Um autor contemporâneo, Esmein, Le mariage en droit canonique, Paris, 1891, t. II, p. 295-305, acreditou encontrar uma espécie de contradição nos elementos do cânone. Em sua opinião, a introdução da cláusula juxta evangelicam et apostolicam doctrinam tornou o texto obscuro. Ele acredita que essa cláusula inseriu um elemento doutrinal no cânone, que antes era puramente disciplinar. Segundo ele, a opinião que considera o cânone como uma simples confirmação de um ponto de disciplina "tem a seu favor a história geral da redação do cânone 7, na qual se vê que a intervenção dos venezianos foi decisiva". A tese dos teólogos ortodoxos que consideram este cânone a declaração de um dogma "tem a seu favor a referência às Escrituras, inserida no texto pelo cardeal de Lorena". Ibid., p. 305; cf. p. 302, 308. É difícil concordar com essas opiniões. Acreditamos que, se a intervenção dos venezianos foi tão decisiva, foi porque ela correspondia, como dissemos, aos desejos já expressos por um grande número de Padres. Esse é um ponto revelado pelos Acta concilii e que os antigos historiadores do concílio não haviam notado adequadamente. Mas, seja como for, a reformulação obtida pelos venezianos não deu ao cânone um caráter disciplinar em vez do caráter dogmático que ele já possuía. Seu objetivo e efeito foram simplesmente evitar que o anátema do concílio recaísse sobre os gregos e, portanto, que eles fossem considerados hereges. Contudo, o caráter dogmático do cânone resulta tanto desse anátema, que foi mantido, quanto da definição da infalibilidade do ensinamento da Igreja, que é o objeto do cânone, si quis dixerit Ecclesiam errare, e da afirmação desse ensinamento, expressa longamente, cum docuit et docet, etc.. A adição incidental das palavras juxta evangelicam et apostolicam doctrinam pouco acrescentou a todas essas declarações e não alterou o significado delas; apenas tornou mais explícito o que já estava contido implicitamente e claramente; pois todos sabiam que a Igreja oferecia seu ensinamento como conforme ao Evangelho, e teriam o direito de acusá-la de erro se fosse contrário à doutrina de Jesus Cristo e dos Apóstolos.
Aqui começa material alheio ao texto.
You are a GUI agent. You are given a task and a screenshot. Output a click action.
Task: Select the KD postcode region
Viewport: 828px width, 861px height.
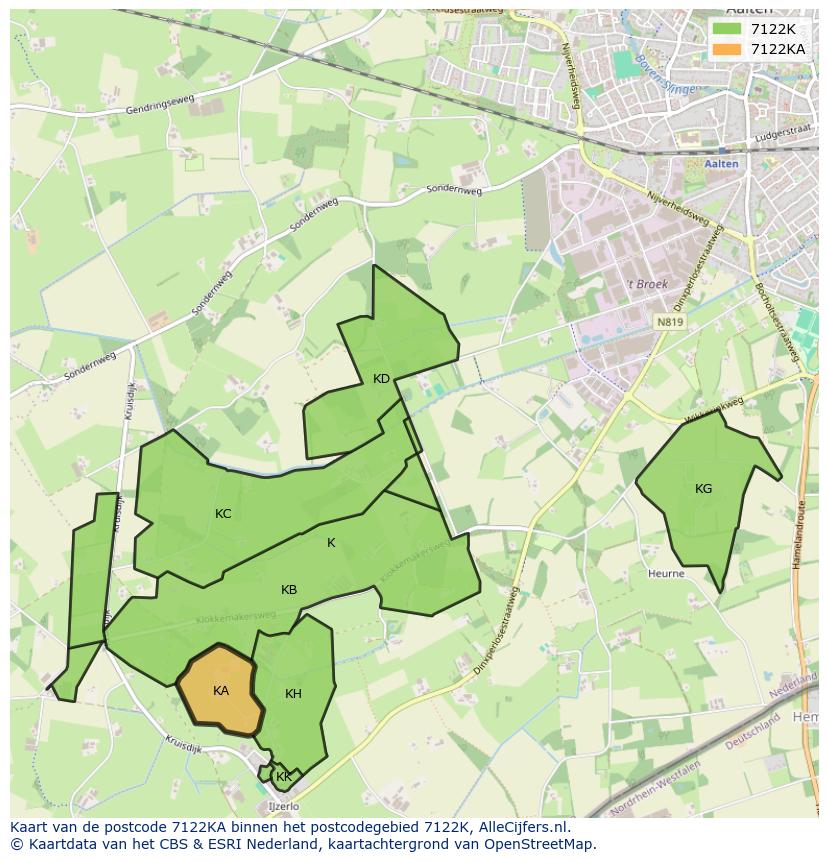[x=380, y=379]
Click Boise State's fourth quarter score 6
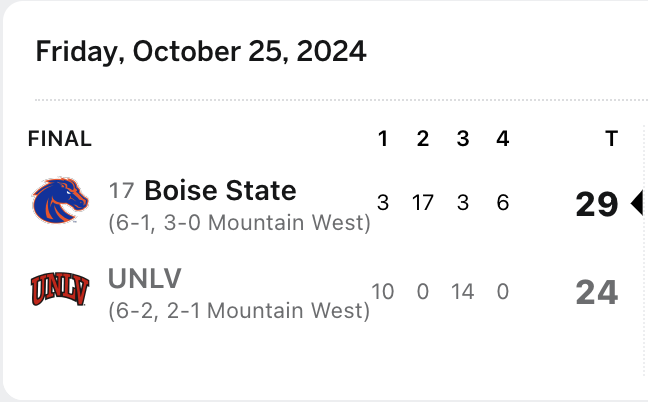 click(503, 203)
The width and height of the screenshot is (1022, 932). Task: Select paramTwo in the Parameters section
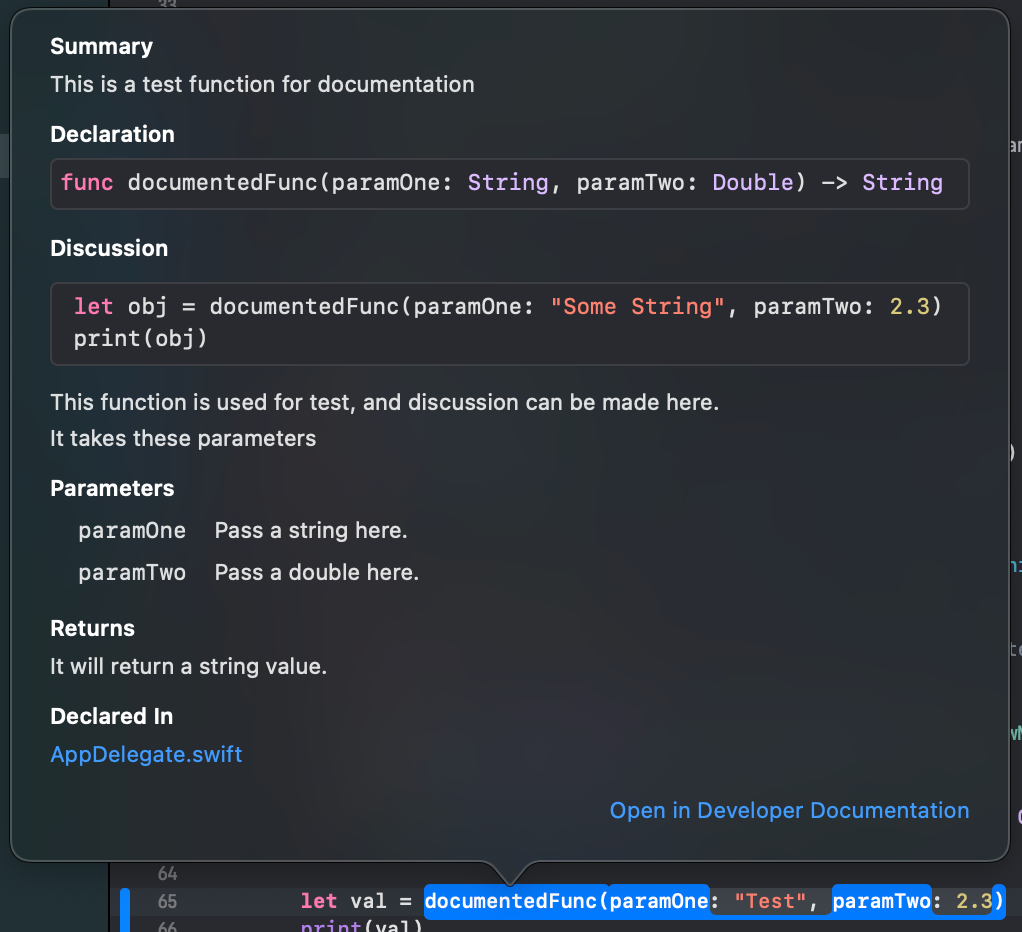(x=131, y=572)
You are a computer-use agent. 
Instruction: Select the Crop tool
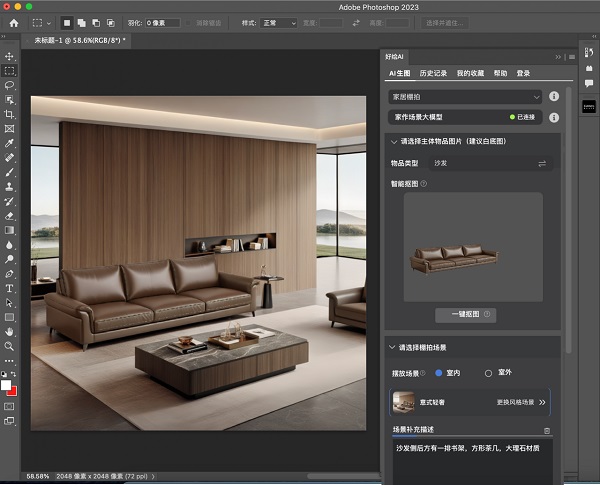(x=9, y=115)
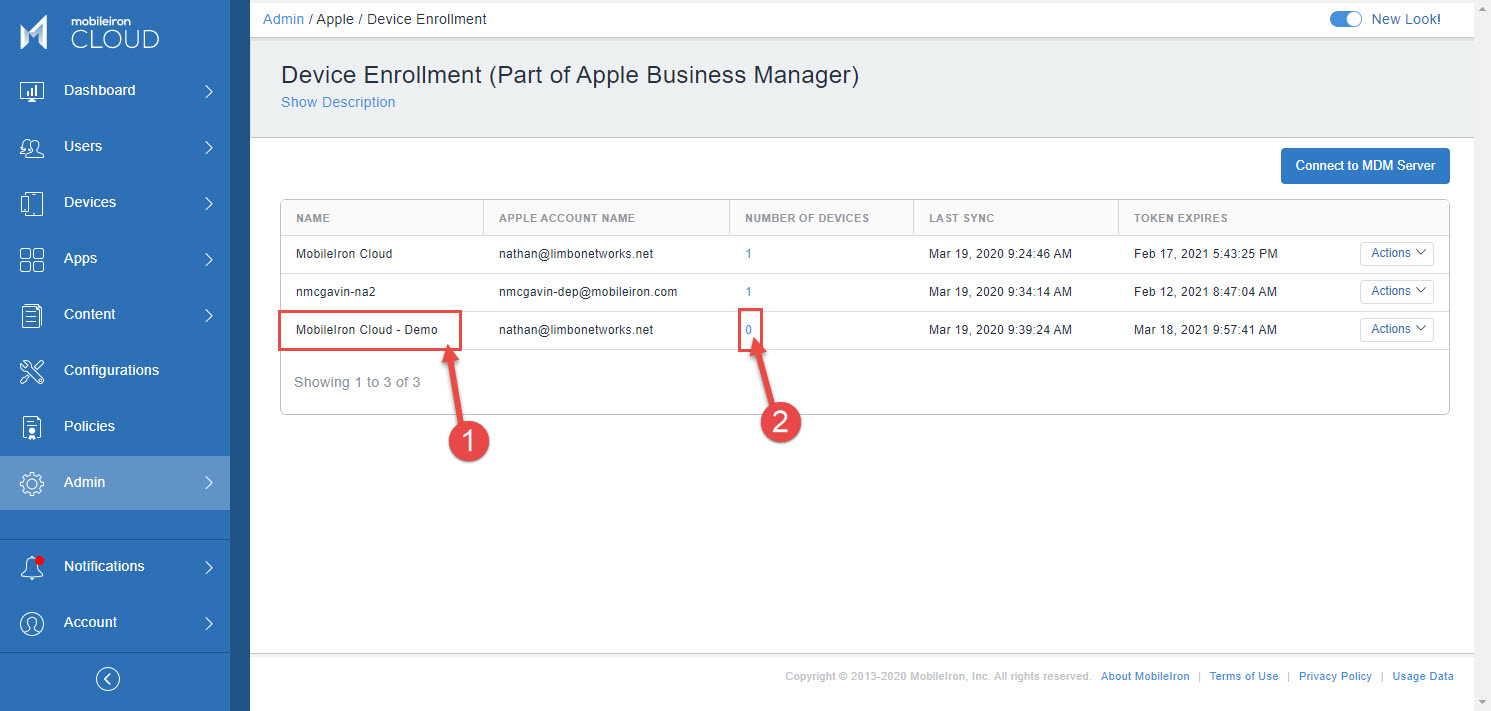Show the page description
Viewport: 1491px width, 711px height.
pos(338,102)
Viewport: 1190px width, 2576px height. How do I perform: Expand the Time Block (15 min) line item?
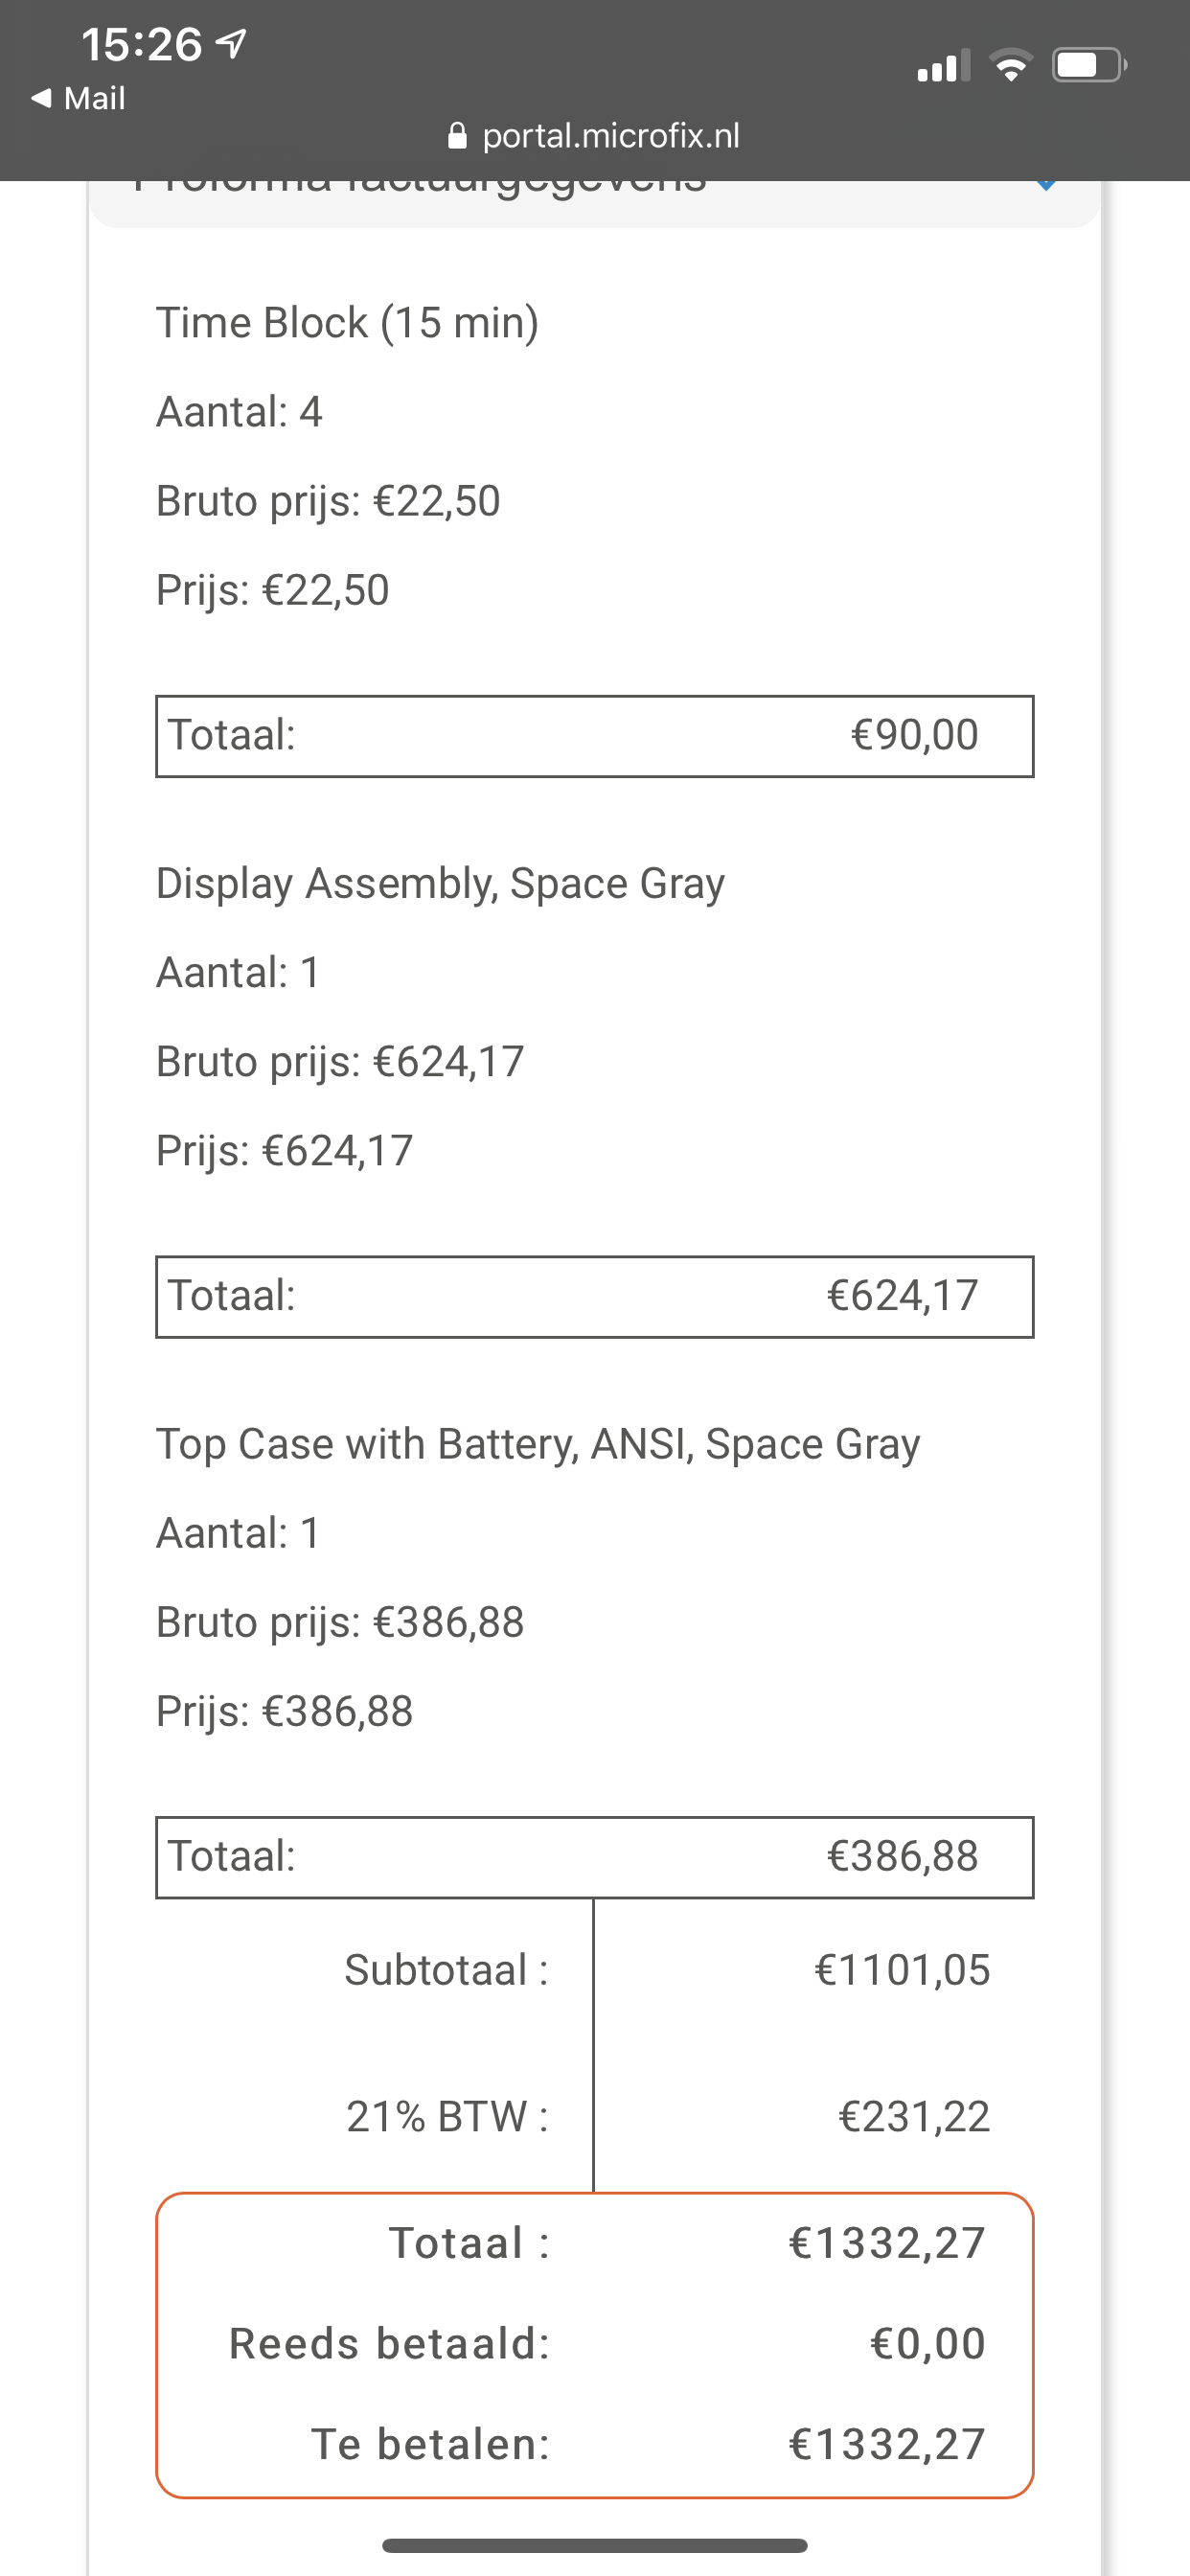pos(347,322)
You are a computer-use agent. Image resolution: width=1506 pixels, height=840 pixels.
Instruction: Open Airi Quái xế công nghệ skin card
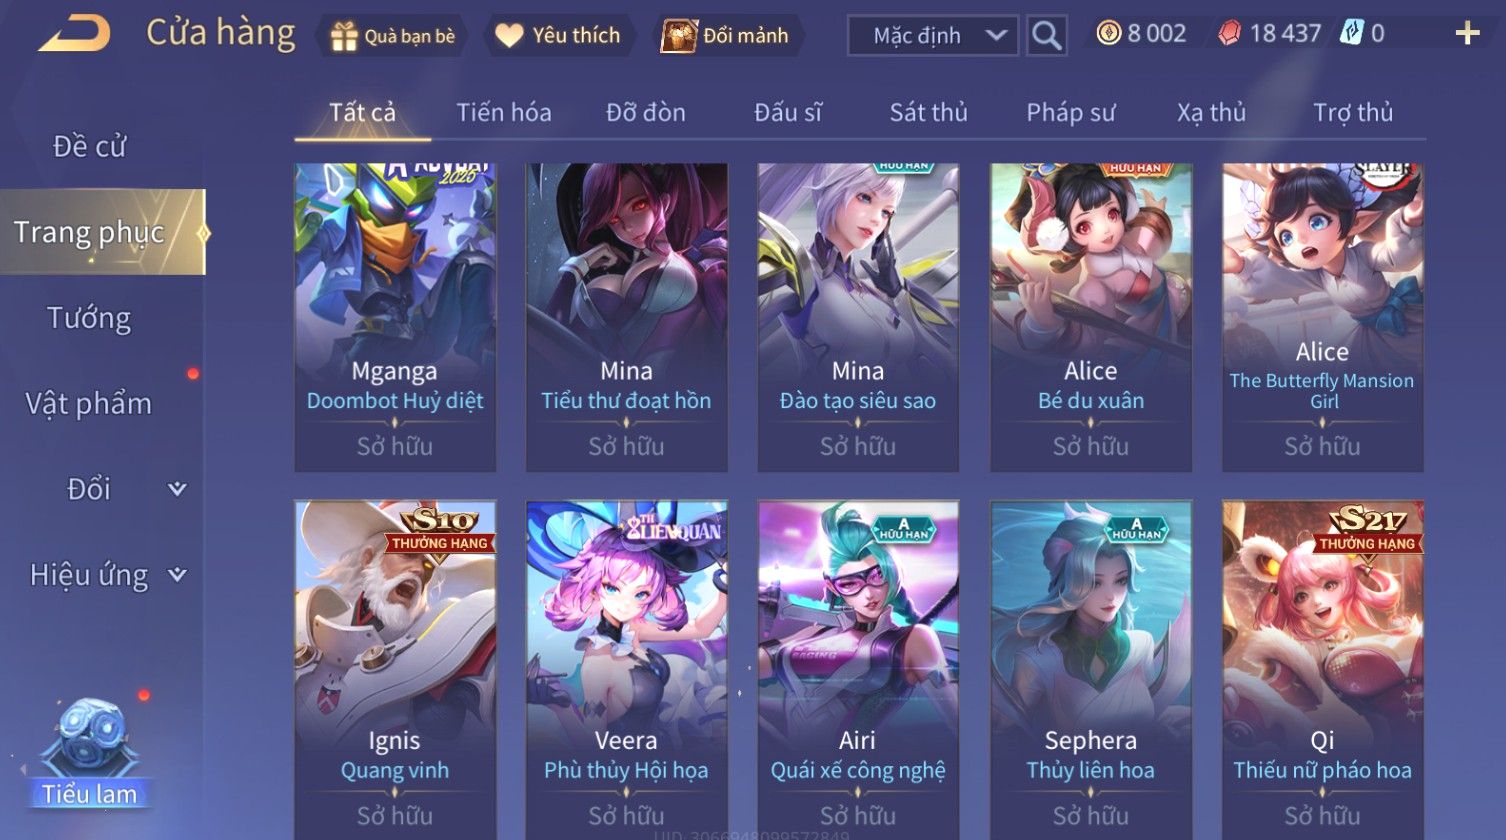(x=858, y=670)
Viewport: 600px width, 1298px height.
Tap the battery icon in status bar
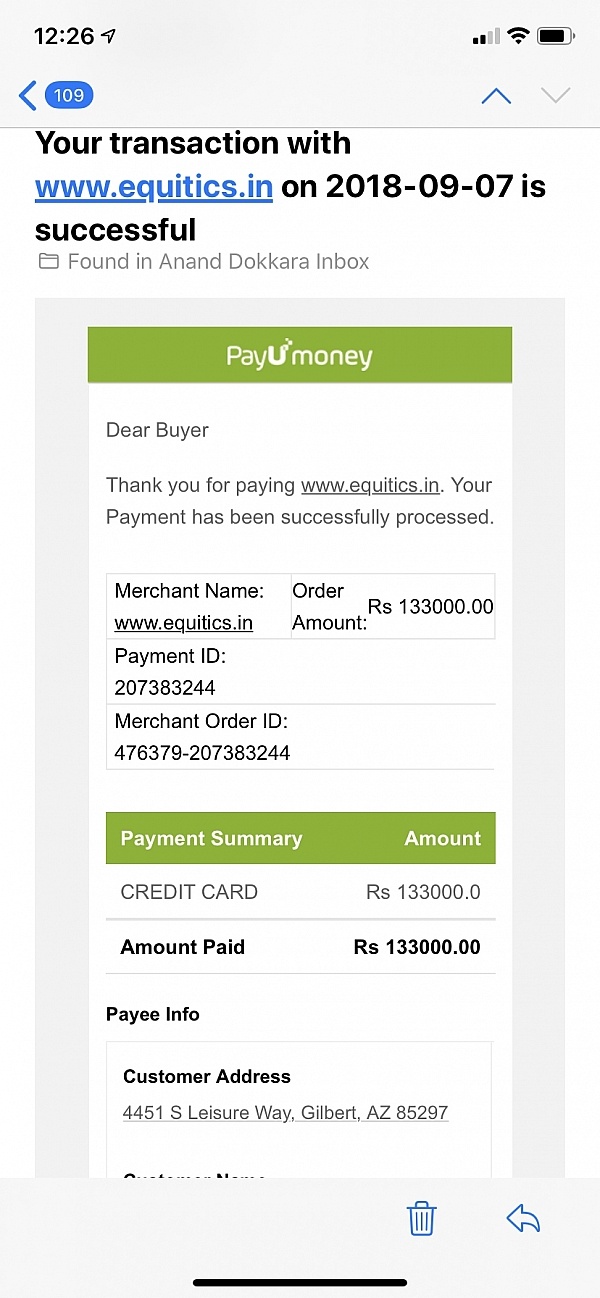coord(555,37)
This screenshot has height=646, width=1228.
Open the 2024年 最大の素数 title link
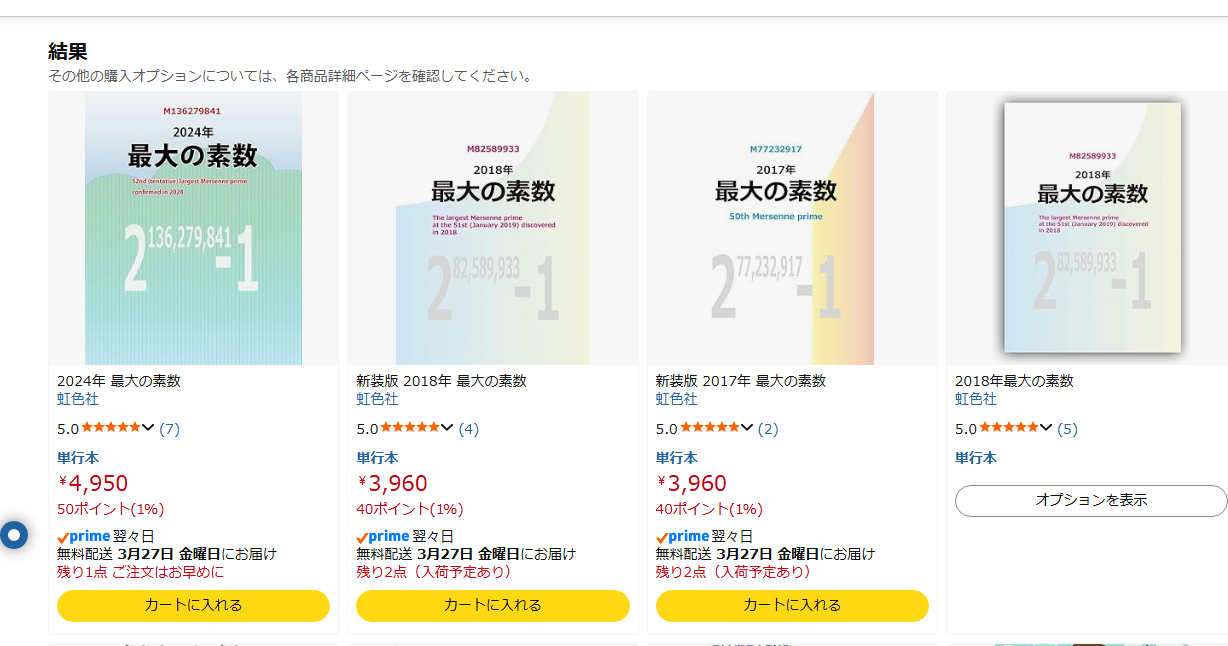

Concluímos, portanto, que o cânone do Concílio de Trento tem um caráter doutrinal, e não disciplinar.

2° Qual é a doutrina expressa pelo cânone?

Uma leitura atenta mostra que o cânone expressa dois pontos de doutrina, um diretamente e outro indiretamente:

1. O cânone declara diretamente que a Igreja não se engana em seu ensino sobre a indissolubilidade do casamento em caso de adultério: "Ecclesiam (non) errare cum docuit et docet" e, para esclarecer o sentido dessa declaração, afirma incidentalmente a natureza e o objeto desse ensino da Igreja: Natureza: é um ensino propriamente dito, dado como certo, "docet". É apresentado como conforme ao Evangelho, "juxta evangelicam et apostolicam doctrinam", e não data da definição do concílio, pois já era ensinado antes, "docuit et docet". Objeto: a Igreja ensina: a. Que o vínculo do casamento não pode ser dissolvido por causa do adultério de um dos cônjuges; b. Que os cônjuges não podem, enquanto ambos estiverem vivos, contrair um segundo casamento; c. Que há fornicação por parte do cônjuge inocente ao contrair uma nova união, enquanto o cônjuge culpado estiver vivo.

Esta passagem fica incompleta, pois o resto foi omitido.